- **MATERIAL PROVIDED**

━━━━━━

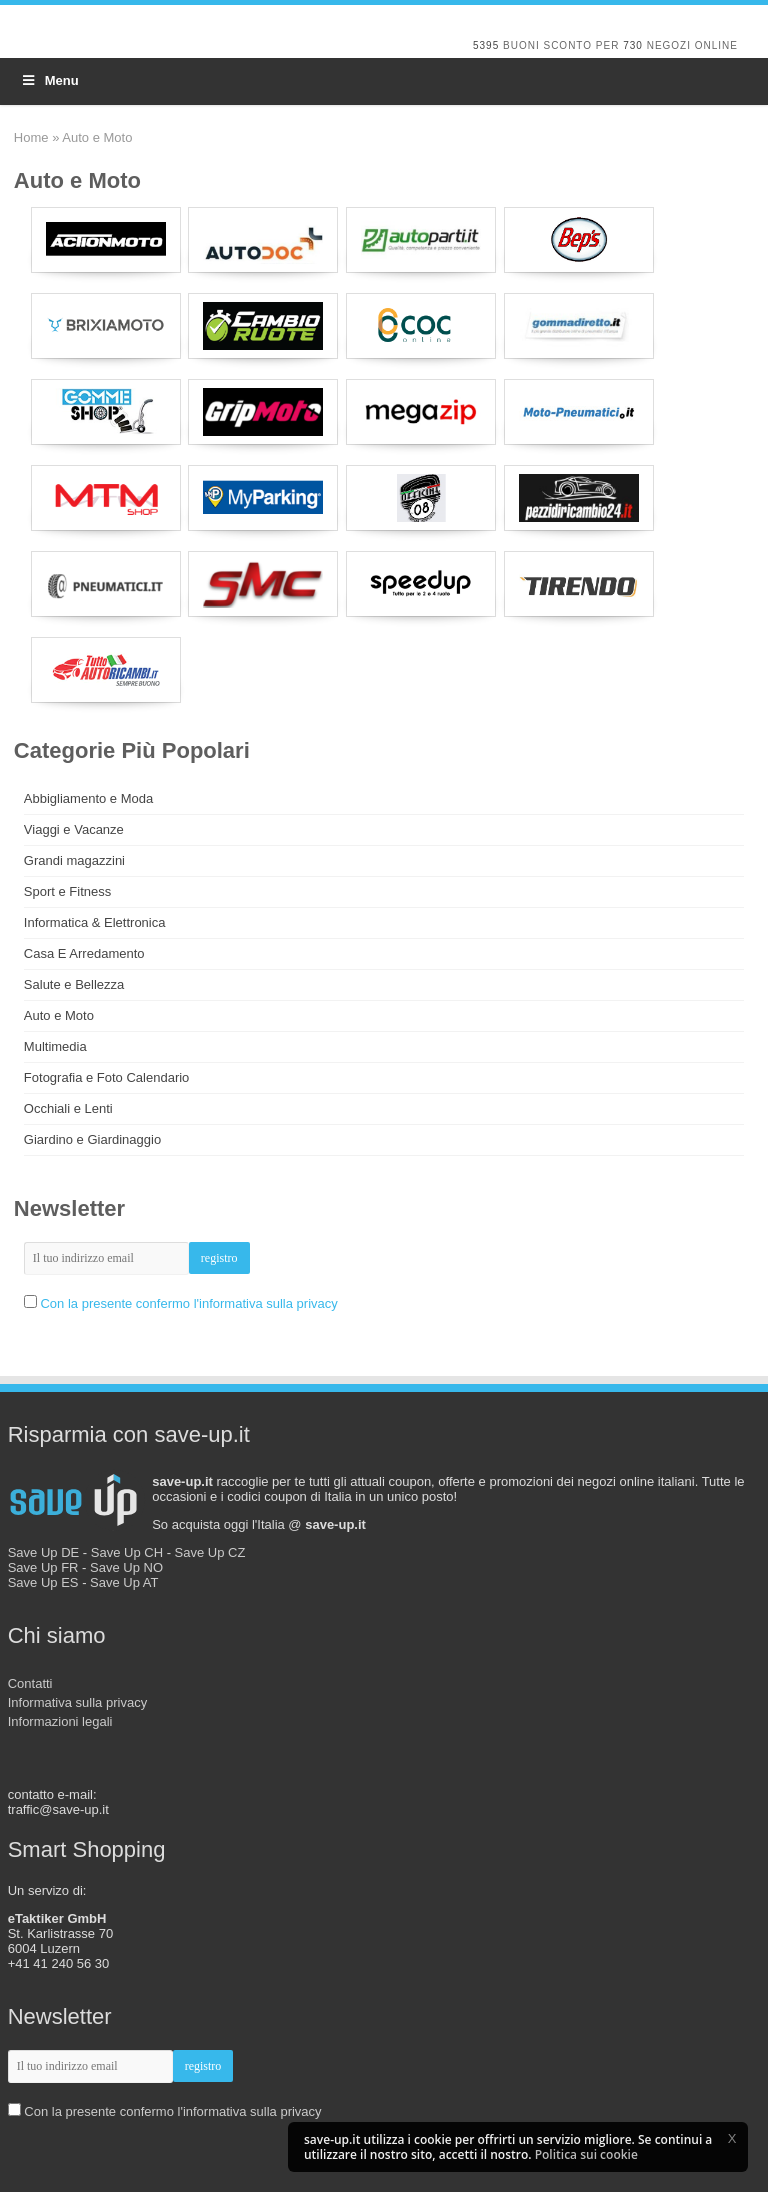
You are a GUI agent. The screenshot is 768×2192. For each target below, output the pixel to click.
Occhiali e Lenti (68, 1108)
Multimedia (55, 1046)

━━━━━━

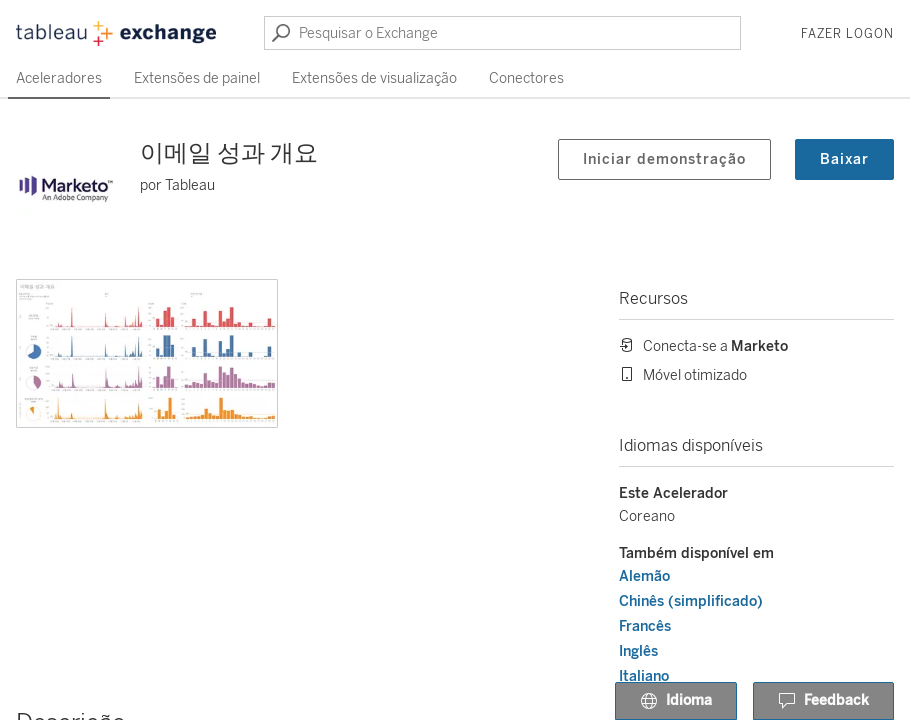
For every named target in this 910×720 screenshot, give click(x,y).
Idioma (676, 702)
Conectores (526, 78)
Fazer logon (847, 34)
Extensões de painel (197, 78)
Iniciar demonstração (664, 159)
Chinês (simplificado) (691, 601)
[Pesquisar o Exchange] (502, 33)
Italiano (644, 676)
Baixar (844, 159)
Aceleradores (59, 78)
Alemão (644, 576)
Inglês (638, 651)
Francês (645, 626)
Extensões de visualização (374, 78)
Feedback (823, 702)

━━━━━━

- **EXERCISE REQUIREMENTS**
Write out the material again, from the line containing "You are a GUI" to the line containing "Occhiali e Lenti (68, 1108)", both lines included.

- **EXERCISE OUTPUT**
You are a GUI agent. The screenshot is 768×2192. For each target below, output the pixel to click.
Occhiali e Lenti (68, 1108)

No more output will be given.